In the 1850s and early '60s, Turgenev's novels, such as Rudin and Fathers and Sons, reveal his deep understanding of Russian society and people. Goncharov, in novels like Oblomov (1859), tried to convince his readers that only practical action, not sentiment or romance, could lead to social reform. By the 1860s and '70s, Tolstoy and Dostoevsky were the principal realists in fiction. They replaced the elegant style of Romanticism with the simplified and practical prose of realism. They also discarded certain Romantic notions of sentiment and heroism. In their work, they depicted instead a deep concern for the natural stages of individual behavior and human development.
Tolstoy's War and Peace (begun in 1865) is an epic novel that captures the intense passion and dramatic sweep of Napoleon's disastrous invasion of Russia. His Anna Karenina (1875) attacks romantic love as self-indulgence and encourages a sense of family love and moral duty. It explores and reflects upon the destructive power of love when Anna leaves husband, child and home to follow her desperately doomed love for a handsome officer called Vronsky. Dostoevsky rivals Tolstoy in the depth and scope of his genius through his great novels such as Crime and Punishment, The Idiot and The Brothers Karamazov.
As a novelist, Dostoevsky has been interpreted in different ways. Some see him as a writer keen on portraying social realities in the manner of a Balzac or a Dickens. Others look upon him as a psychologist delving into the depths of the human mind, and often depicting characters that are either mentally sick or spiritually depraved. Still others insist that he is, primarily, a philosopher in search of the ultimate truth, looking for reasons to explain human existence and searching for solutions to the most profound human problems. In Crime and Punishment, Dostoevsky is a mix of all these characteristics and much more. His understanding of the most basic human needs, and his portrayal of a depressed and lonely human being, is finely depicted here.

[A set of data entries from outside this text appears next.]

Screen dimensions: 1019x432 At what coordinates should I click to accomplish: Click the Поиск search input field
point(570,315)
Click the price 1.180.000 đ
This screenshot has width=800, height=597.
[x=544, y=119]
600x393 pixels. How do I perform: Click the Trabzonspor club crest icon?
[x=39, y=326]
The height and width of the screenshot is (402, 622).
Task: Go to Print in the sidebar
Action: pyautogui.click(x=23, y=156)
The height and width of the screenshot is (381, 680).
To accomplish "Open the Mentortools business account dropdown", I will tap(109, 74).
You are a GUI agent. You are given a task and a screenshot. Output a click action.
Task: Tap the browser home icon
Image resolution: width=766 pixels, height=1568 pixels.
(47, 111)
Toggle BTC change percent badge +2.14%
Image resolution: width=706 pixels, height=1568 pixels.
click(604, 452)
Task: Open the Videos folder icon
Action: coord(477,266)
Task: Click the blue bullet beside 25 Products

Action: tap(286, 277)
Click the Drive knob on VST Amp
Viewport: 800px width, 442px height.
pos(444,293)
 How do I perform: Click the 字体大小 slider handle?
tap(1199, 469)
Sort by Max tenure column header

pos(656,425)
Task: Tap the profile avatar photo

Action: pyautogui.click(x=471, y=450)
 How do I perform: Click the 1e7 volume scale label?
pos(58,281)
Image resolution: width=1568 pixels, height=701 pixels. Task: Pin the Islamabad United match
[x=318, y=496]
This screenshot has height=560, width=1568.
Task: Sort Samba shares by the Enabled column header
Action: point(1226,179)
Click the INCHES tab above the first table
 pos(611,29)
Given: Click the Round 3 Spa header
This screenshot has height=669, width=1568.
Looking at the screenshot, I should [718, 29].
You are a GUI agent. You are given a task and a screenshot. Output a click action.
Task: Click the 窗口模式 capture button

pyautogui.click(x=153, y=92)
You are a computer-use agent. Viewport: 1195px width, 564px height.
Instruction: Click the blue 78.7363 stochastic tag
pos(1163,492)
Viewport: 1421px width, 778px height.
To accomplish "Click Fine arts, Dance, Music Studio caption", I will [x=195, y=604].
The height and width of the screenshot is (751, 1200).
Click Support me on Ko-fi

Dostoevsky's fictional works are essentially novels of "ideas" which are embodied in the great characters he creates in them. These characters are highly individualized, vital, intense and complex humans who are far from being stereotypes. He usually places them in a vortex of conflicting passions and tumultuous ideas. The reader sees them caught in highly dramatic situations, often floundering in the eternal struggle between Good and Evil, yet making laudable efforts to attain salvation through their suffering. Dostoevsky gives the reader dramatic portrayals of the inner conflicts in his central characters. They often experience a violent spiritual struggle between their belief in goodness (or God) and their strong sense of pride and self-centeredness.
In most of his novels, he wrote about downtrodden and miserable individuals, who were insulted and injured by the cruel circumstances of human life and social injustice. Some of his most memorable characters, such as Raskolnikov in Crime and Punishment, or Dmitri and Ivan in The Brothers Karamazov, are strange men who defy the stultifying conventions of ordinary society. The spiritual, intellectual and emotional conflicts of such 'driven' characters epitomize Dostoevsky's abiding interest in analyzing the conflict of good and evil from profoundly philosophical and psychological standpoints. Along with Ivan Turgenev and Leo Tolstoy, Fyodor Dostoevsky is ranked as one of the greatest novelists of Russian and world literature.